Self-isolation payments are NIC-free but taxable
Sarah Bradford explains when an individual may receive £500 test and trace support payment and why it is free of national insurance but remains subject to income tax.
Government guidelines require someone who has symptoms of coronavirus to stay at home and self-isolate to stop the spread of the virus.
NHS track and trace may also ask people to isolate if they have come into contact with someone who has tested positive for coronavirus. In this case self-isolation is a legal obligation and fines ranging from £1,000 to £10,000 may be charged for non-compliance, depending on the severity of the situation.
Self-isolating has financial consequences for those who are unable to work as a result. A £500 track and trace support payment is available to certain people on low income, who are asked by NHS track and trace to self-isolate, on or after 28 September 2020.
The track and trace support payment scheme runs from 28 September 2020 to 31 January 2021. Payments made under the scheme will be paid by the claimant’s local authority.
A person will be eligible to claim a one-off £500 track and trace support payment if they live in England, have been told to self-isolate on or after 28 September 2020, and meet all of the following eligibility criteria:
- have been told to stay at home and self-isolate by NHS track and trace, either because they tested positive for coronavirus or because they have recently been in close contact with someone who tested positive for coronavirus
- are employed or self-employed
- are unable to work from home and will lose income as a result of self-isolating
- receive at least one of the following benefits
- Universal Credit
- Working Tax Credit
- Income-based Employment and Support Allowance
- Income-based Job-seeker’s Allowance
- Income Support
- Housing Benefit
- Pension Credit
Individuals who do not receive one of the benefits listed above but who meet the other necessary criteria may be eligible for a discretionary payment of £500 if they will suffer financial hardship as a result of having to self-isolate.
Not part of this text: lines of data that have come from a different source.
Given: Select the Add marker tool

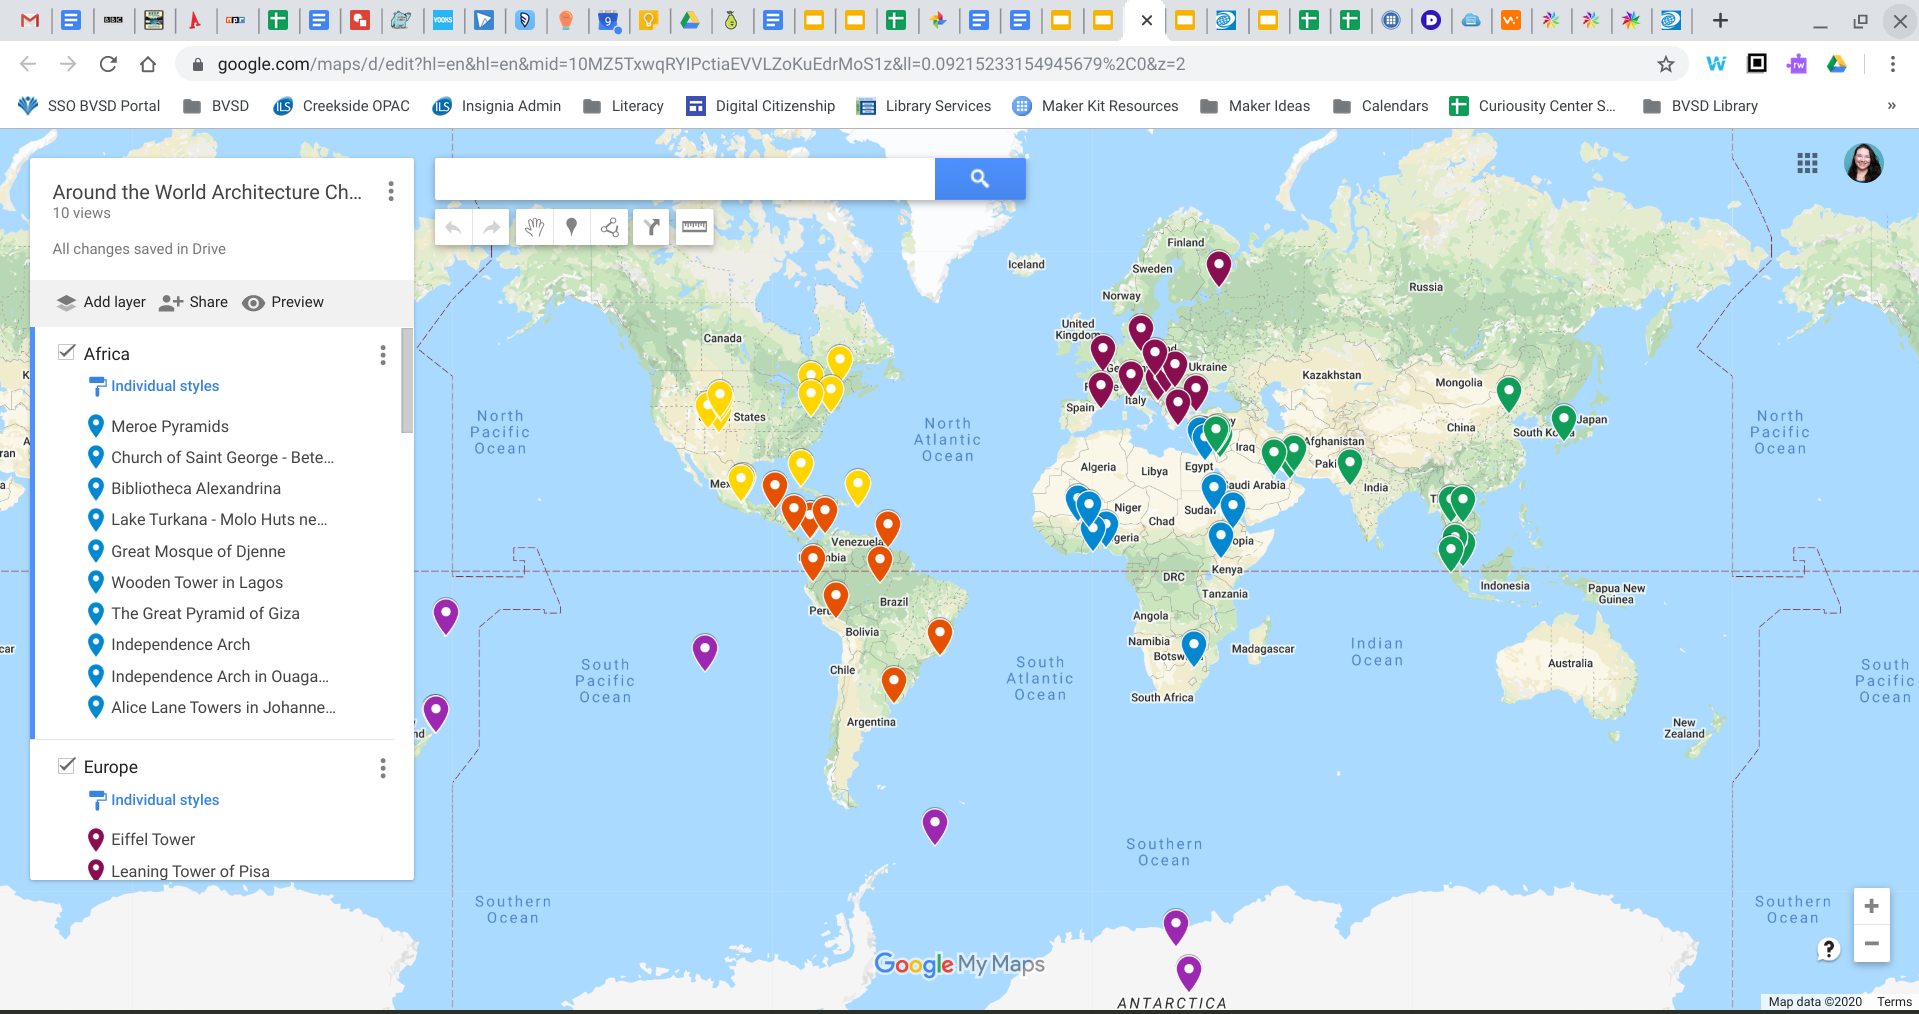Looking at the screenshot, I should [x=572, y=227].
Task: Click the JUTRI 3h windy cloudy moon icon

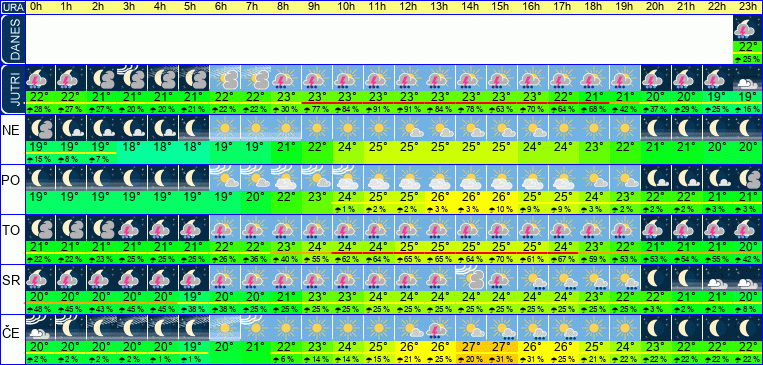Action: [131, 77]
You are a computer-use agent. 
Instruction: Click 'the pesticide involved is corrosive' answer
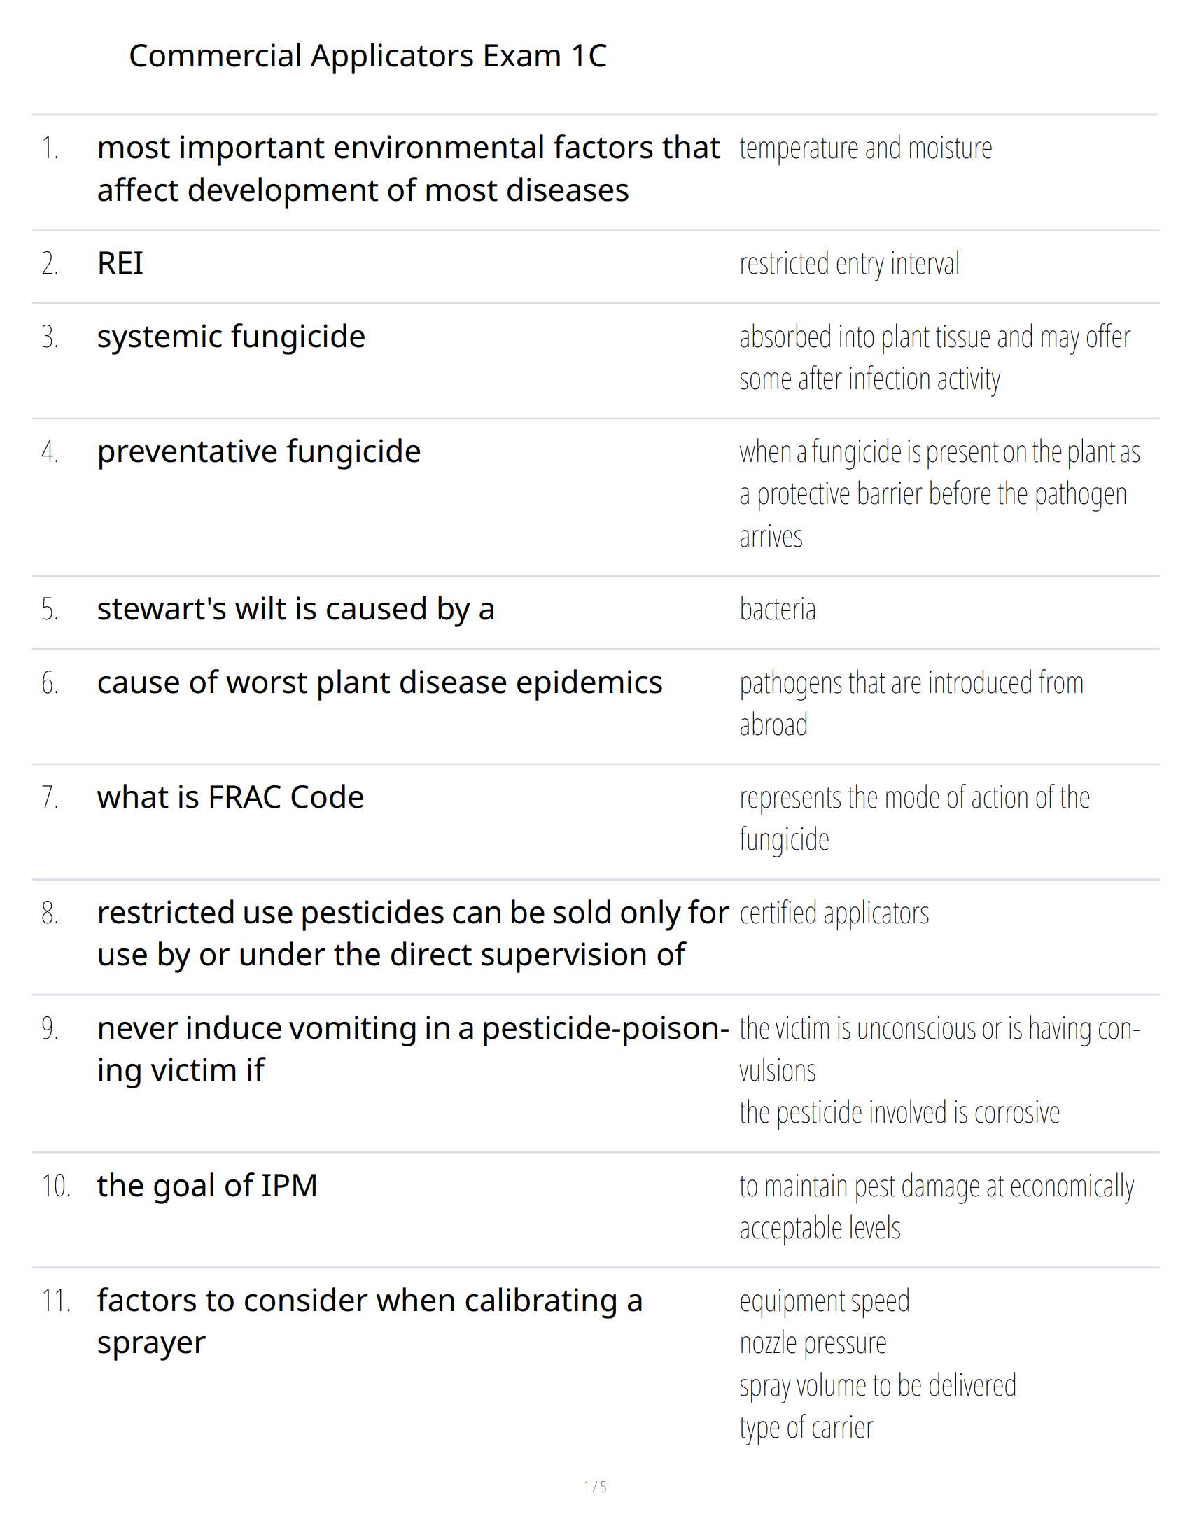pyautogui.click(x=899, y=1112)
Claimants wishing to claim the track and trace support payment should contact their local authority. Details of the application procedure for the relevant English local authority can be found on the local authority’s website. This payment is not available to people who live in Wales or Scotland as those devolved authorities are implementing their own schemes. Northern Ireland has yet to announce what payments will be provided there.
Track and trace support payments are treated as earnings derived from employment and, in the absence of a specific exemption, would be liable to class 1 (earnings-related) national insurance contributions.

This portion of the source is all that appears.